### What you should do
Write out exactly the lines below starting at the one containing "Given: Click the middle red square marker" and ending at the one containing "This screenshot has width=1380, height=761.". Omit every picture.

### Data in this exercise
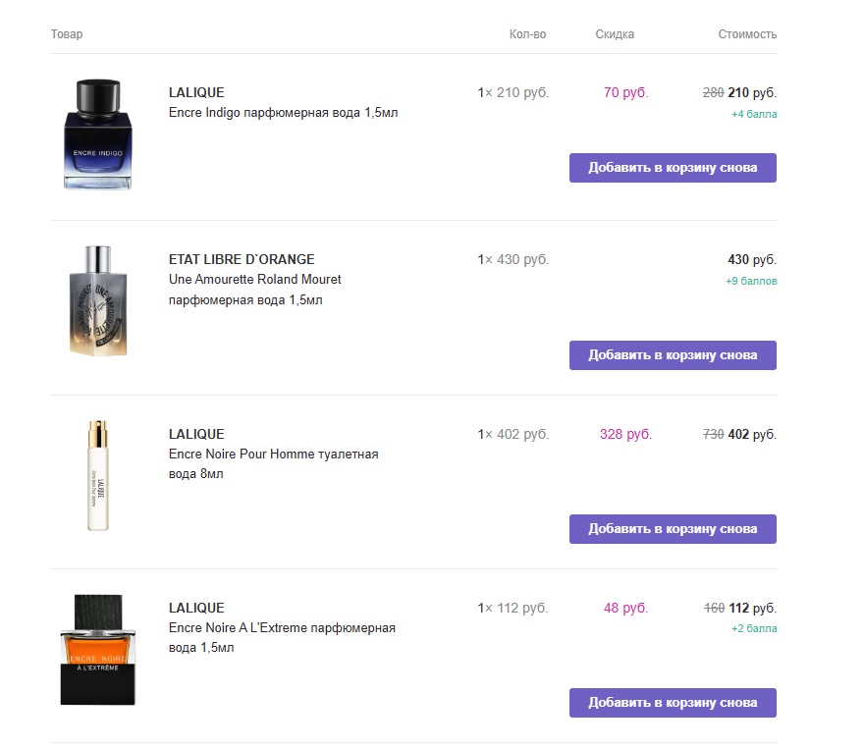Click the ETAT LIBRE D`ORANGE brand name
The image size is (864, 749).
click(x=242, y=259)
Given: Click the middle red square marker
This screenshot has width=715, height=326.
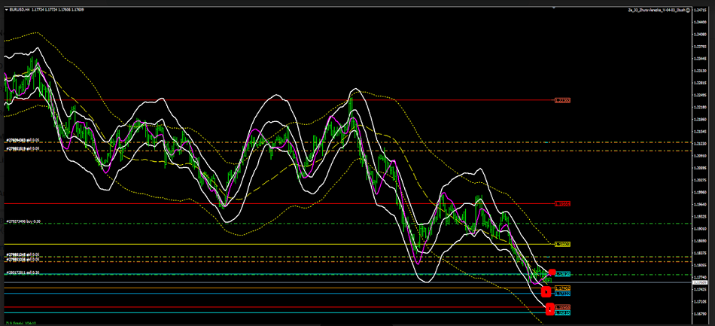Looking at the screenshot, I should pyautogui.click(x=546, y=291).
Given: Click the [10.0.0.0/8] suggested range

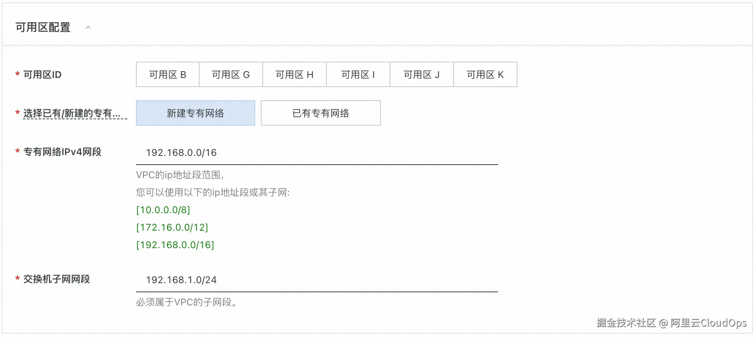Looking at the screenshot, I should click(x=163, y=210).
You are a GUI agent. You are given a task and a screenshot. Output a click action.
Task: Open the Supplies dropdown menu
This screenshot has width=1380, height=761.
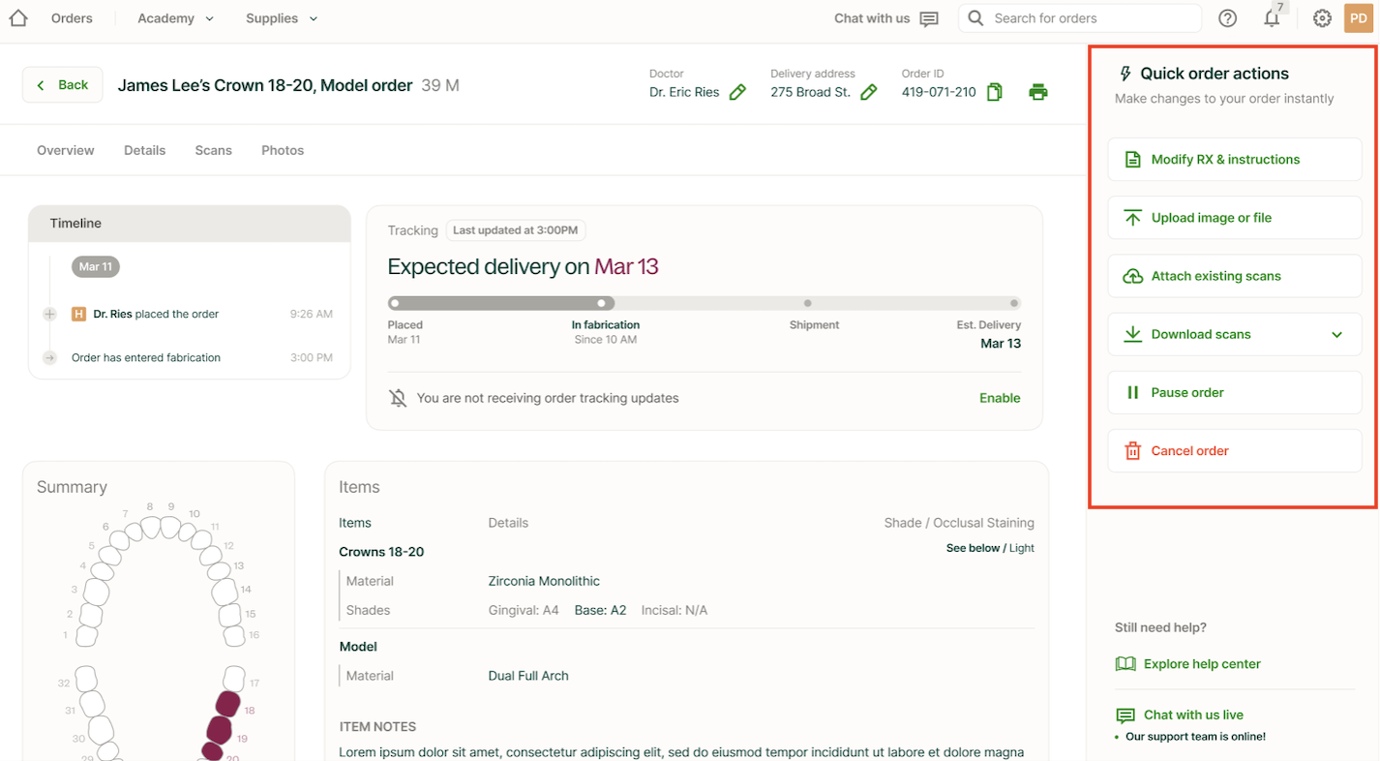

==

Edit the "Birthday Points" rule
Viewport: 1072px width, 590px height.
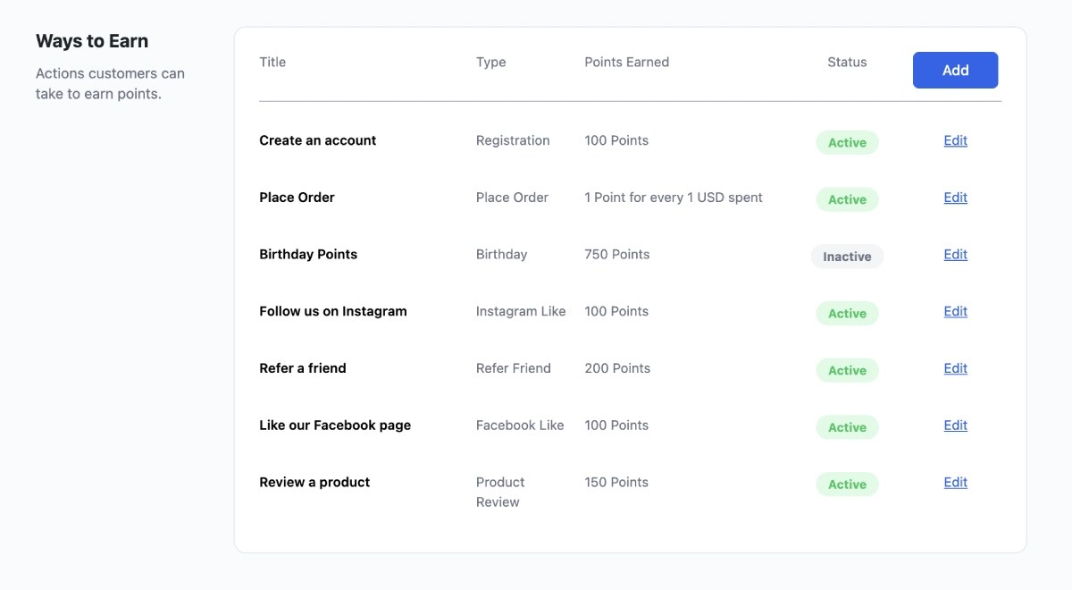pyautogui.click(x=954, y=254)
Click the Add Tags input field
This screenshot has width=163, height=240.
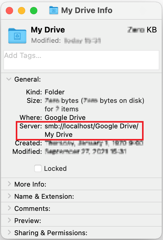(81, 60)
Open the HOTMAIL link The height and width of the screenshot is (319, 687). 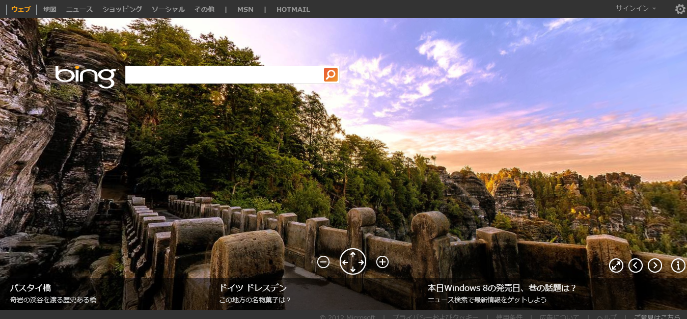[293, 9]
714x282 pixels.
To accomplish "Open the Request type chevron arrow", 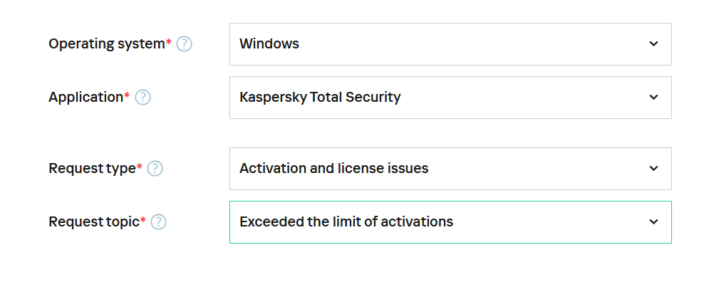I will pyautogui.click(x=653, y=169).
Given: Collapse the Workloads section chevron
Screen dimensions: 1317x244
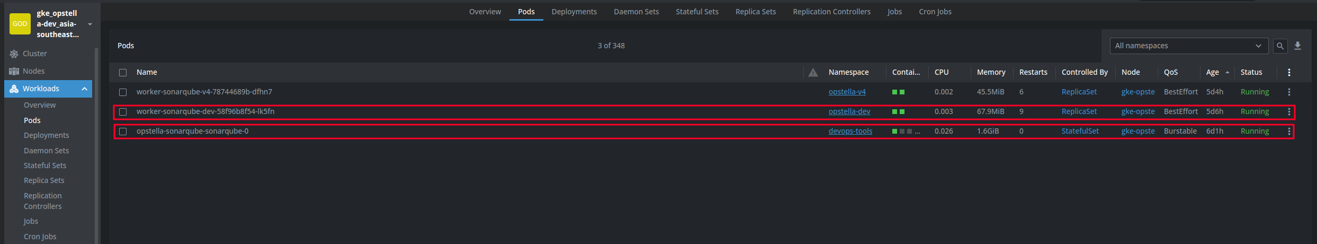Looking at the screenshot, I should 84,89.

--

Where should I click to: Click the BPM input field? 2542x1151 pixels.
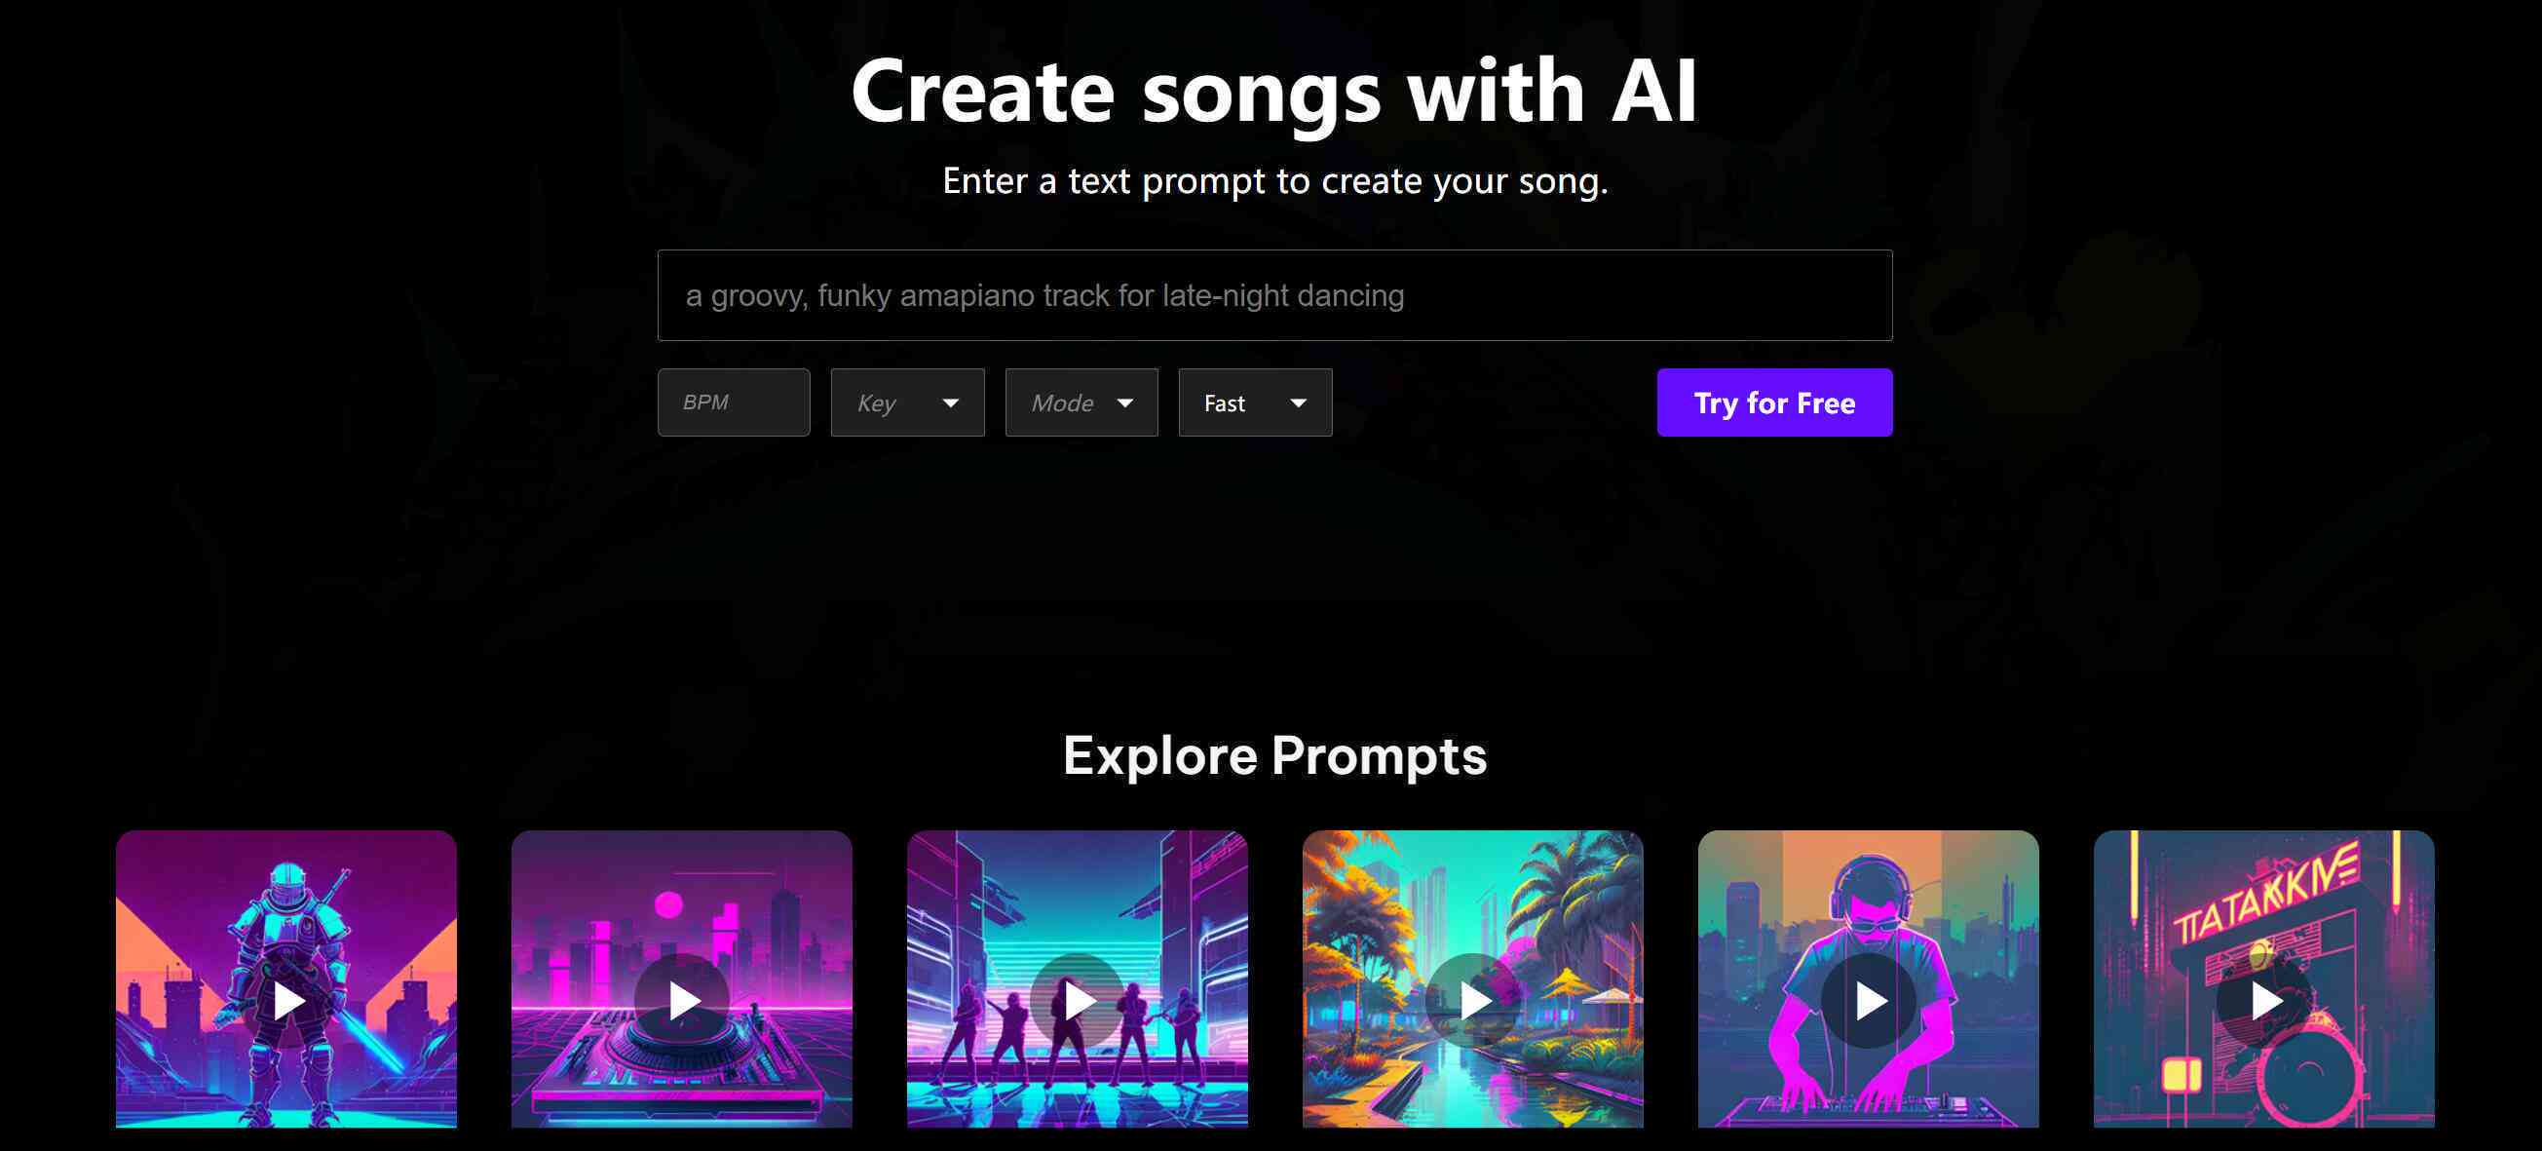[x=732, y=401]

### Written reply
Given: Click the middle red square marker
This screenshot has width=715, height=326.
Looking at the screenshot, I should pyautogui.click(x=546, y=291).
Given: Click the [10.0.0.0/8] suggested range

Looking at the screenshot, I should click(x=163, y=210).
You are a GUI agent. You are given a task and a screenshot. Output a click action.
Task: Open the Supplies dropdown menu
This screenshot has width=1380, height=761.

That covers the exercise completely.